DATA FOR PROCESSING >>
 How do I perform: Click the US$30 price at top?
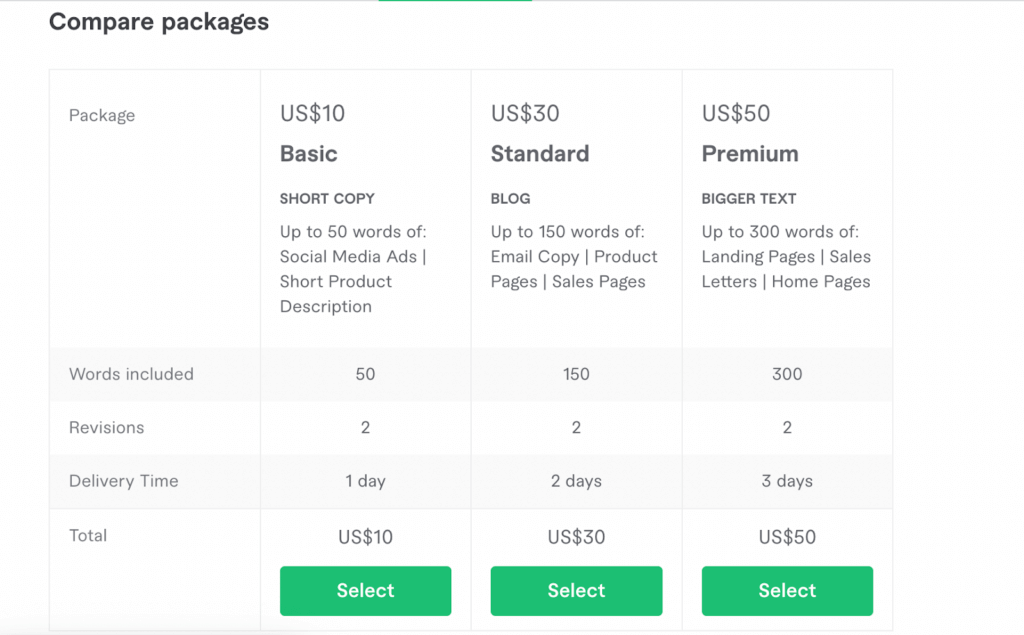tap(525, 114)
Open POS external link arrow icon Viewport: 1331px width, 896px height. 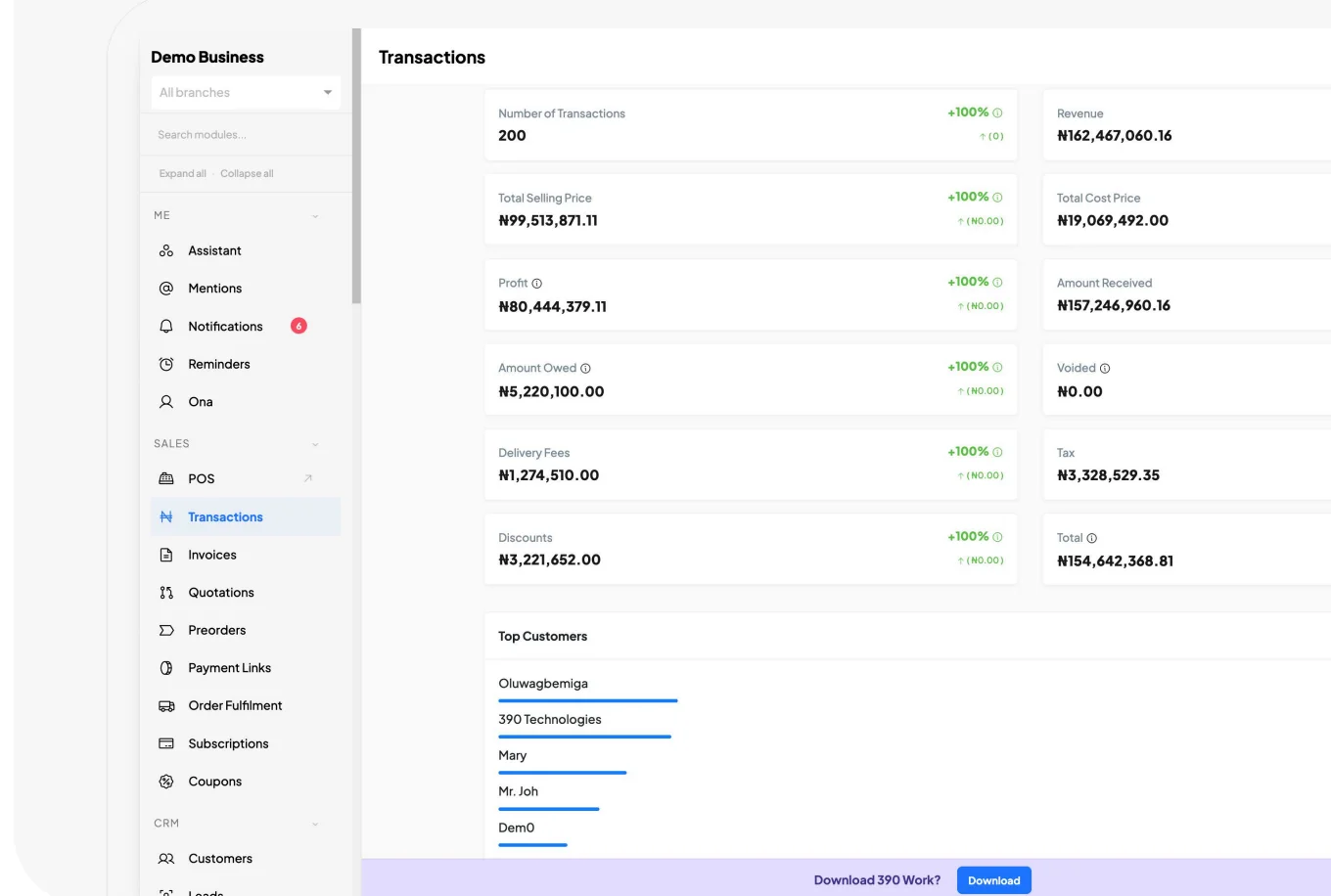pyautogui.click(x=307, y=478)
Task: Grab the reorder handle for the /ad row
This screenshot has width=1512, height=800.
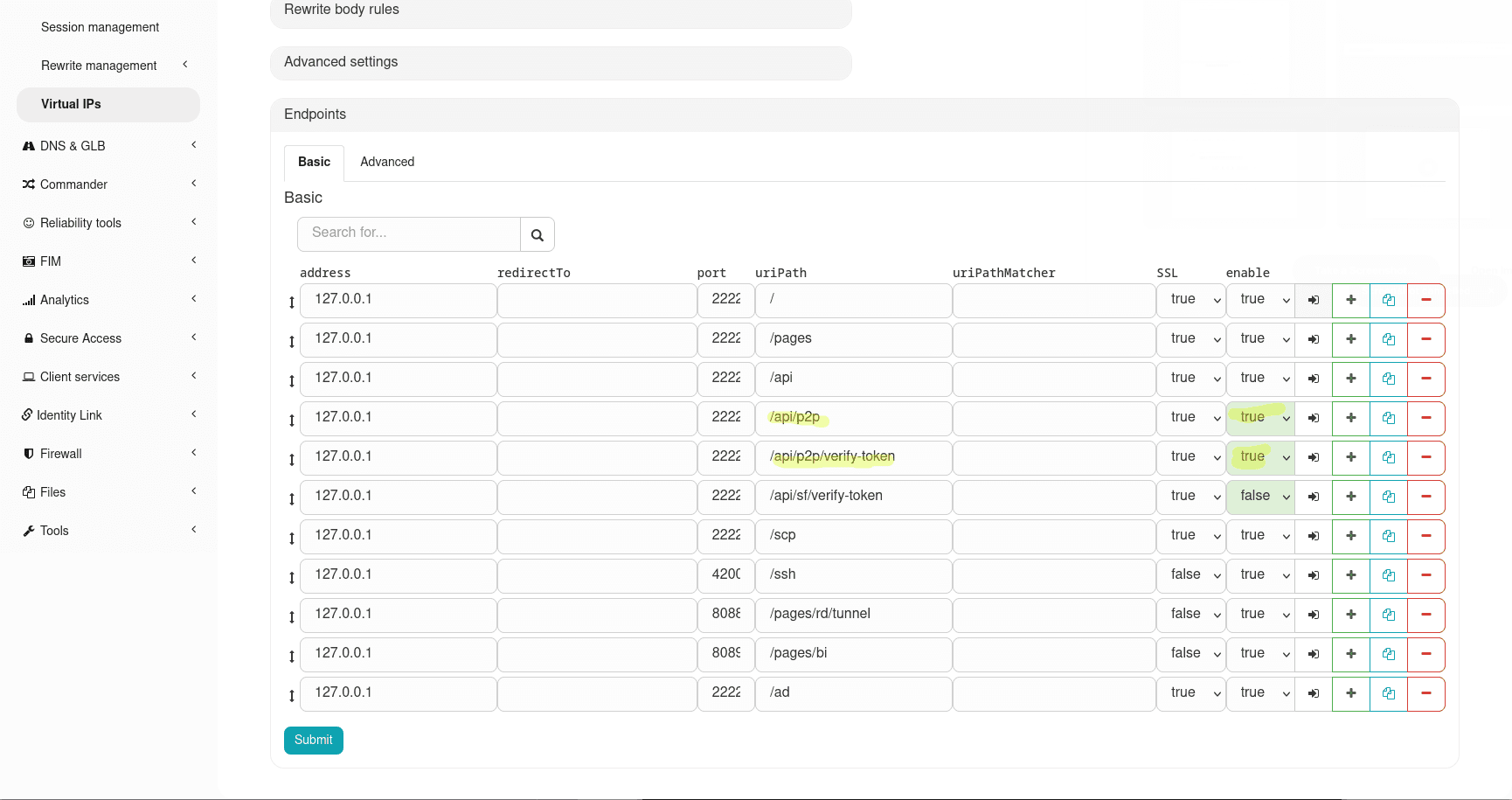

WHAT IS EXPECTED >>
Format the listing as a numbered list, starting at the line that contains "Task: Grab the reorder handle for the /ad row" and running through its end. Skip blank lines and leave out the pictures.

TASK RESPONSE >>
1. Task: Grab the reorder handle for the /ad row
2. This screenshot has width=1512, height=800.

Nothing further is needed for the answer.